- Brief
Because the listing below is to be kept intact, restate all of it word for word.

- Source data
★ ★ ★ ★ ★
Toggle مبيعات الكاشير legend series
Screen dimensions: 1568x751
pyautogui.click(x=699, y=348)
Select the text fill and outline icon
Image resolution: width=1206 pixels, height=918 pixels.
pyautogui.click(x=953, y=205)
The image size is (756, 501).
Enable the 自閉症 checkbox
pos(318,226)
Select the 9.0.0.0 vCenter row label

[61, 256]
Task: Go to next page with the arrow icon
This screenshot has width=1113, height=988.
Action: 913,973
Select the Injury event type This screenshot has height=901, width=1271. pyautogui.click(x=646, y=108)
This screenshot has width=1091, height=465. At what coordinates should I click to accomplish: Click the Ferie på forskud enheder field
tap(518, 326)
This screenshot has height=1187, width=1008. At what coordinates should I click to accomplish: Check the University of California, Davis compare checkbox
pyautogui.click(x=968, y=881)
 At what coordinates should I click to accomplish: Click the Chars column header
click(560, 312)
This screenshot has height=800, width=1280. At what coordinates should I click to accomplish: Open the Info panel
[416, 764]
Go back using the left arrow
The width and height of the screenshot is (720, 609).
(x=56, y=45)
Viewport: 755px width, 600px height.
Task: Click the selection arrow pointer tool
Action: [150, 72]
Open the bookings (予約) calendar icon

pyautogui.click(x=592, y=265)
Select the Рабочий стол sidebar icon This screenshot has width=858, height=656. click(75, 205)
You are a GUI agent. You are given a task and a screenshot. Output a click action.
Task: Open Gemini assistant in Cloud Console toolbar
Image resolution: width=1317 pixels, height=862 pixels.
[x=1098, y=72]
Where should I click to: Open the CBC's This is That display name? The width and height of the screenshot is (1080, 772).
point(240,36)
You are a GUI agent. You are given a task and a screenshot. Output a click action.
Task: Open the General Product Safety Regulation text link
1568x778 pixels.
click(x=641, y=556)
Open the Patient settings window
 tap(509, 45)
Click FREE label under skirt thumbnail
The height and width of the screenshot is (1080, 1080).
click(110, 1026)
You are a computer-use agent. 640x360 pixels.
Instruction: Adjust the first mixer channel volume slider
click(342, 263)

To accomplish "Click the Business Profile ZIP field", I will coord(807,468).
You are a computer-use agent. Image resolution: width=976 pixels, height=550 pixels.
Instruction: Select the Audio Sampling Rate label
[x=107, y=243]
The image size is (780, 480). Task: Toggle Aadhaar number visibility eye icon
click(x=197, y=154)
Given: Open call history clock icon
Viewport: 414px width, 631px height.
★ ★ ★ ★ ★
- Final answer
Toggle مبيعات الكاشير legend series
Screen dimensions: 1568x751
pyautogui.click(x=699, y=348)
Select the text fill and outline icon
Image resolution: width=1206 pixels, height=918 pixels.
pyautogui.click(x=953, y=205)
The image size is (756, 501).
Enable the 自閉症 checkbox
pos(318,226)
Select the 9.0.0.0 vCenter row label

[61, 256]
Task: Go to next page with the arrow icon
This screenshot has width=1113, height=988.
Action: 913,973
Select the Injury event type This screenshot has height=901, width=1271. pyautogui.click(x=646, y=108)
This screenshot has width=1091, height=465. At what coordinates should I click to accomplish: Click the Ferie på forskud enheder field
tap(518, 326)
This screenshot has height=1187, width=1008. At what coordinates should I click to accomplish: Check the University of California, Davis compare checkbox
pyautogui.click(x=968, y=881)
 At what coordinates should I click to accomplish: Click the Chars column header
click(560, 312)
This screenshot has height=800, width=1280. At what coordinates should I click to accomplish: Open the Info panel
[416, 764]
Go back using the left arrow
The width and height of the screenshot is (720, 609).
(x=56, y=45)
Viewport: 755px width, 600px height.
Task: Click the selection arrow pointer tool
Action: [150, 72]
Open the bookings (予約) calendar icon

pyautogui.click(x=592, y=265)
Select the Рабочий стол sidebar icon This screenshot has width=858, height=656. click(75, 205)
You are a GUI agent. You are given a task and a screenshot. Output a click action.
Task: Open Gemini assistant in Cloud Console toolbar
Image resolution: width=1317 pixels, height=862 pixels.
[x=1098, y=72]
Where should I click to: Open the CBC's This is That display name? The width and height of the screenshot is (1080, 772).
point(240,36)
You are a GUI agent. You are given a task and a screenshot. Output a click action.
Task: Open the General Product Safety Regulation text link
1568x778 pixels.
click(x=641, y=556)
Open the Patient settings window
 tap(509, 45)
Click FREE label under skirt thumbnail
The height and width of the screenshot is (1080, 1080).
click(110, 1026)
You are a computer-use agent. 640x360 pixels.
Instruction: Adjust the first mixer channel volume slider
click(342, 263)

To accomplish "Click the Business Profile ZIP field", I will coord(807,468).
You are a computer-use agent. Image resolution: width=976 pixels, height=550 pixels.
Instruction: Select the Audio Sampling Rate label
[x=107, y=243]
The image size is (780, 480). Task: Toggle Aadhaar number visibility eye icon
click(x=197, y=154)
Given: Open call history clock icon
Viewport: 414px width, 631px height.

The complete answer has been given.